4. Endgame degradation exposed the core bottleneck Once the position required exact geometry rather than broad strategic heuristics, state drift became decisive.

Interpretation

The result suggests a separation between three capacities that are often collapsed into one label:

Strategic pattern recognition: the ability to identify familiar structures, plans, and motifs.
State fidelity: the ability to maintain an exact board representation across time.
Search depth: the ability to calculate candidate futures and reject losing lines.

Chess engines excel because they combine high state fidelity with explicit search. Fast LLM play typically lacks both perfect fidelity and deep search. Yet it may still retain enough strategic prior to produce locally sensible moves for a nontrivial period.

The central claim is not “the LLM secretly plays engine-level chess.” The claim is narrower: once we factor in degraded perception and limited deliberation, its performance appears less absurd and more interpretable.

How Aura could have improved its winning chances

1. Maintain a stricter board-refresh protocol

Before each move, reconstruct the full board from FEN or a trusted move list and explicitly verify piece locations. This would reduce the hallucination cascade that eventually dominated the endgame.

2. Prefer simplification only when state certainty is high

Queen trades and endgame transitions reduce piece count, but they also raise the importance of exact geometry. If the model cannot perfectly track squares, some simplifications may actually worsen practical play.

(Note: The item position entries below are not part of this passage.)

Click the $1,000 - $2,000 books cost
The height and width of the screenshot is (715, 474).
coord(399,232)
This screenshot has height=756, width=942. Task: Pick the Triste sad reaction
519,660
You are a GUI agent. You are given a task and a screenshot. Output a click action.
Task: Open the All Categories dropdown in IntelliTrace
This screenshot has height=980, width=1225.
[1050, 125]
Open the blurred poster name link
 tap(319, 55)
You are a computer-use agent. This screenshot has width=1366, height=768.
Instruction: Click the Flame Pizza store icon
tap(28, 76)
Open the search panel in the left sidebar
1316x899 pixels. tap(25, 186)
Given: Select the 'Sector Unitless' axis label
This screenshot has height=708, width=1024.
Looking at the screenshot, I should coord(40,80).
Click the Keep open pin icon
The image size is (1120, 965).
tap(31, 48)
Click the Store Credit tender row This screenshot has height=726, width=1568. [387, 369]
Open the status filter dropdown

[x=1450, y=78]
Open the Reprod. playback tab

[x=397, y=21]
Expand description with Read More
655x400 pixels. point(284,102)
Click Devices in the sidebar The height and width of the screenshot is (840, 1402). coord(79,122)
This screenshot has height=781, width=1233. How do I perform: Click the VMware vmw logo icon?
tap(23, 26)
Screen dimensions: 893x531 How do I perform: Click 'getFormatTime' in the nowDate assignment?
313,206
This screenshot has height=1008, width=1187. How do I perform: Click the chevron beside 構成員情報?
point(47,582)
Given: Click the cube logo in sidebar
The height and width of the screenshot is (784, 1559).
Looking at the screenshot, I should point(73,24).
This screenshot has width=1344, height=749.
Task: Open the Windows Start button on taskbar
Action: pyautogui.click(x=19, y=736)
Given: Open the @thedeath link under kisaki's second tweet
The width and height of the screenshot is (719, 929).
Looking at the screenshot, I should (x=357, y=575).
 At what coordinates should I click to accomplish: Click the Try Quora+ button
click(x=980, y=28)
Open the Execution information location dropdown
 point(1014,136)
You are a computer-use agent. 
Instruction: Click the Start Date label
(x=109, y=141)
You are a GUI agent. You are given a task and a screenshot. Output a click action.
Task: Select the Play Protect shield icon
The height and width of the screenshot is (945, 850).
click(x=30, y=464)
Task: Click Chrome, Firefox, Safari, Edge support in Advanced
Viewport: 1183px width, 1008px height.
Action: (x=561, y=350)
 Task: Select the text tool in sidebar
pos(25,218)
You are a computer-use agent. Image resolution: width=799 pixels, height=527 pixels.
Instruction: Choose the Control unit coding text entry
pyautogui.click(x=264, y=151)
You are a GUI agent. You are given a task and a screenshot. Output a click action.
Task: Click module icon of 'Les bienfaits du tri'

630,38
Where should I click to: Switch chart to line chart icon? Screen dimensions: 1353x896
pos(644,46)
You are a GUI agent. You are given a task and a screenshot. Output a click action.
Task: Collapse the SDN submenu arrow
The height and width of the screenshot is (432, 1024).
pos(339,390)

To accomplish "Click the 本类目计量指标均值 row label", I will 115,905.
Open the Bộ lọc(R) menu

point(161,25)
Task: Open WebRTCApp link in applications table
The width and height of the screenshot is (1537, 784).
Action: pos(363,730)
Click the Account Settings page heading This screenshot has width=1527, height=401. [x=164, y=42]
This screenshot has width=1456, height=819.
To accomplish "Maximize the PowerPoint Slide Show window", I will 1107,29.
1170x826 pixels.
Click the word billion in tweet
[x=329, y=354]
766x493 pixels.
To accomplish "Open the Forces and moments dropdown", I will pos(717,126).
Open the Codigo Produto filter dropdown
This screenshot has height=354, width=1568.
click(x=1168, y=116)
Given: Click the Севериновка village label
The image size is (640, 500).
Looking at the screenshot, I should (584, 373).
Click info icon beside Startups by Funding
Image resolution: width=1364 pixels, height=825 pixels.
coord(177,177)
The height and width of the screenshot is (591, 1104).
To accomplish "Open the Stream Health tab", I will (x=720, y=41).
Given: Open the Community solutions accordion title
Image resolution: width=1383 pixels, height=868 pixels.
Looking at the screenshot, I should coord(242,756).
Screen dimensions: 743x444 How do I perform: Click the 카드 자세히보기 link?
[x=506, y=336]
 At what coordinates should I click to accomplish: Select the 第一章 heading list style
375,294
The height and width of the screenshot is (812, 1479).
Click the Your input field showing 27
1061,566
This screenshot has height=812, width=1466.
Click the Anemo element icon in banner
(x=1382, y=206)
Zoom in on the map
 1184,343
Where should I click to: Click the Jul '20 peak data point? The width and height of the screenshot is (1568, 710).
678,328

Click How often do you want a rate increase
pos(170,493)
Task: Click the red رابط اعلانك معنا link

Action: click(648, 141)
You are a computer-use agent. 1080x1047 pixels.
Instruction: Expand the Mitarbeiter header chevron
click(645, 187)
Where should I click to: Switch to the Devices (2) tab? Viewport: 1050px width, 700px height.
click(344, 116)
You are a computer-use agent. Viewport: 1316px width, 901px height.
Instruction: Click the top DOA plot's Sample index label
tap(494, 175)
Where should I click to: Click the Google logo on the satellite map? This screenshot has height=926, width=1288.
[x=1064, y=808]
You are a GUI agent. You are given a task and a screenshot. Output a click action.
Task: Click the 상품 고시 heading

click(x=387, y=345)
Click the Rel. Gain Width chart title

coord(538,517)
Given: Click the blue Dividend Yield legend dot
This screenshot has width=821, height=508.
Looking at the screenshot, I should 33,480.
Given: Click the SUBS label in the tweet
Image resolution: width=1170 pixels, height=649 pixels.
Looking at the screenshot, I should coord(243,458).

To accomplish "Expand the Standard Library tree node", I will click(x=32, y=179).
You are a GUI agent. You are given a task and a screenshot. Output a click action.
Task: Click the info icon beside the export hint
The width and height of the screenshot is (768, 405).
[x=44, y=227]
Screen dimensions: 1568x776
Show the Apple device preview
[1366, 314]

3. Use candidate-move filtering

Instead of immediately choosing a move, Aura could generate three candidates, verify legality against the current board, and reject any move that depends on hallucinated piece placement.

4. Bias toward stable structures

Closed or semi-closed positions are friendlier to approximate reasoning. When the center stays locked, the model can rely more on strategic structure and less on exact tactical enumeration.

5. Promote king activity earlier in simplified positions

Once queens and multiple minor pieces are gone, king centralization becomes critical. A fast model often delays this transition. Explicitly instructing the agent to activate the king in endgames would likely improve results.

6. Guard passed pawns with concrete, not narrative, checks

The model correctly recognized the importance of structural assets such as advanced pawns, but practical conversion requires exact move-order verification, not only qualitative appreciation.

Conclusion

The game does not show that fast LLMs are strong chess engines. It shows something subtler and arguably more interesting: under enough scaffolding, they can preserve meaningful chess coherence longer than one might expect. Their collapse is often not immediate strategic incompetence, but delayed representational failure.

That distinction matters. A system that fails because it cannot search is different from a system that fails because it cannot stably perceive its own state. In chess, those look similar on the scoreboard. In research, they are different failure classes entirely.

An LLM playing chess may not be “bad” in one undifferentiated sense. It may instead be a partially competent player operating under severe perceptual and deliberative handicaps.

So the paper’s final claim is modest: the model was not fully seeing, and not fully thinking. Under those conditions, the surprising part is not that it eventually failed. The surprising part is how long coherence survived.